THE TASK
List the offices whose top officials received Christina Segal-Knowles's message, according to the passage on the Ukraine loan guarantee below.

SUPPLIED PASSAGE
-- begin --
Those upbeat sentiments remained strong heading into fall 2015 inside the IPC task force charged with monitoring Shokin and determining whether Joe Biden should deliver new U.S. aid to Ukraine at the end of the year.
In its September 2015 meeting, the IPC affirmed that Shokin’s reform effort – including the creation of a new independent inspector general watchdog to police prosecutors’ behavior – was advancing enough to warrant the new loan guarantee
“All, thank you for a productive meeting yesterday. Please find a SOC below. It was agreed: The IPC concluded that (1) Ukraine has made sufficient progress on its reform agenda to justify a third guarantee and (2) Ukraine has an economic need for the guarantee and it is in our strategic interest to provide One,” Christina Segal-Knowles, the Obama White House director of International Economic Affairs, wrote to top officials from the NSC, DOJ, Treasury and State who advised the task force.
“As such, the IPC recommends moving forward with a third loan guarantee for Ukraine in the near‐term, noting State/F’s preference to issue the guarantee as late as possible to allow more clarity on the budget context and Embassy Kyiv and Treasury’s assessment that Ukraine needs the guarantee by end‐2015,” she also said.
The task force identified some deliverables to be ironed out in the weeks before the loan guarantee, including strengthening procurement and other policies inside Shokin’s office.
“State (including via consultation with State/INL) and DOJ will explore options to further strengthen the PGO CP and submit a revised proposal (State and DOJ by October 6),” Segal-Knowles wrote.
In addition to urging the billion dollar loan guarantee be approved, the task force memo made no suggestion to fire Shokin or list any failures to pursue corruption.
By early November 2015, the task force had crafted a draft agreement for the loan guarantee. In a document titled “Third U.S. Loan Guarantee: Proposed Conditions Precedent,” officials laid out what Shokin’s office had agreed to do and made made no demand or even suggestion that the prosecutor be fired.
“Ukraine shall provide to USAID a copy of the comprehensive regulation, adopted by the Prosecutor General, which ensures the independent operations of the Office of Inspector General (IG) of the Prosecutor General’s Office (PGO),” the memo explained. “The regulation shall clearly define the PGO IG’s jurisdiction, powers, and authority, to enable it to perform its functions in a manner that is effective and credible, and that increases the accountability of the PGO to the public. The regulation shall be endorsed by the U.S. Department of Justice.”
A month later, Joe Biden appeared to be synced with the task force recommendations.
In a call to Poroshenko on Nov. 5, 2015, Obama’s vice president delivered the message that Ukraine was about to get the massive new loan guarantee, while cheering on more reforms in Shokin’s office and the country’s elections, according to a State Department memo summarizing the phone conversation.
-- end --
INFORMATION SHOWN
-- begin --
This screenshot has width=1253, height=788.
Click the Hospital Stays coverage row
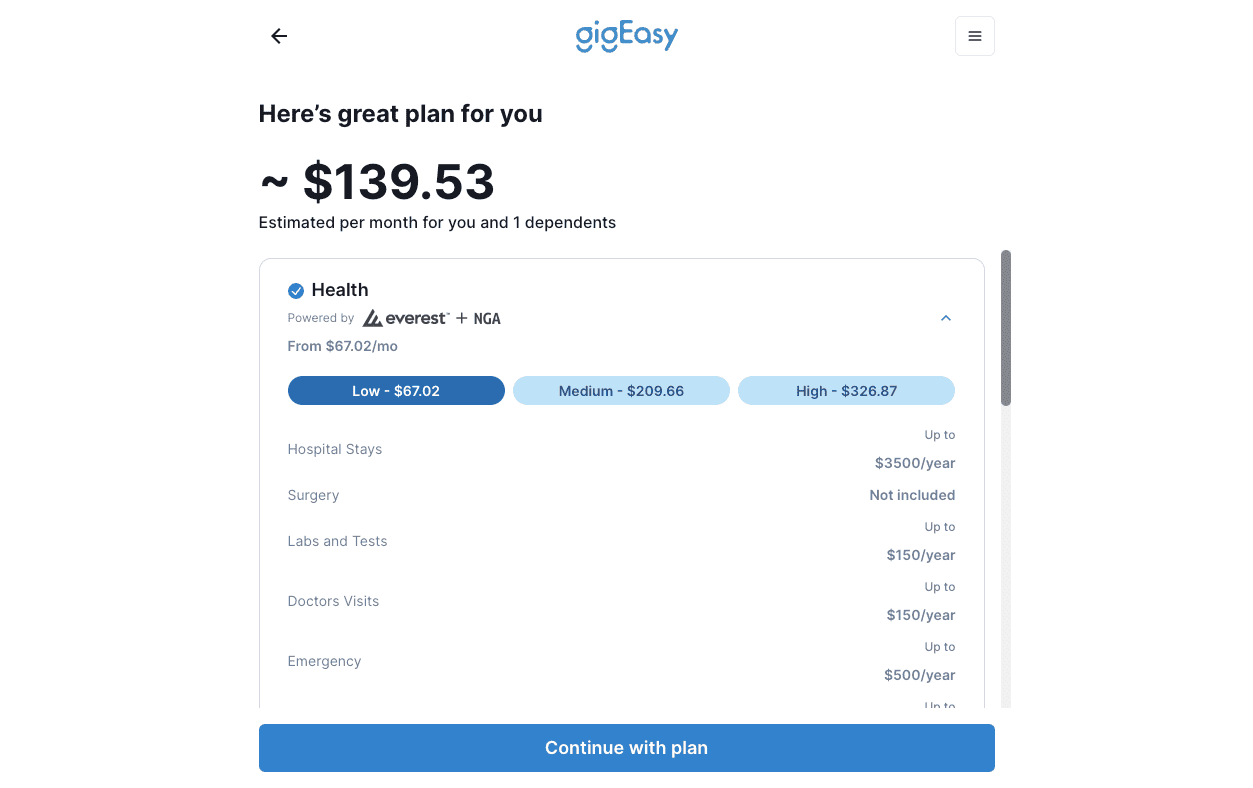(335, 449)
-- end --
EXERCISE RESPONSE
- NSC
- DOJ
- Treasury
- State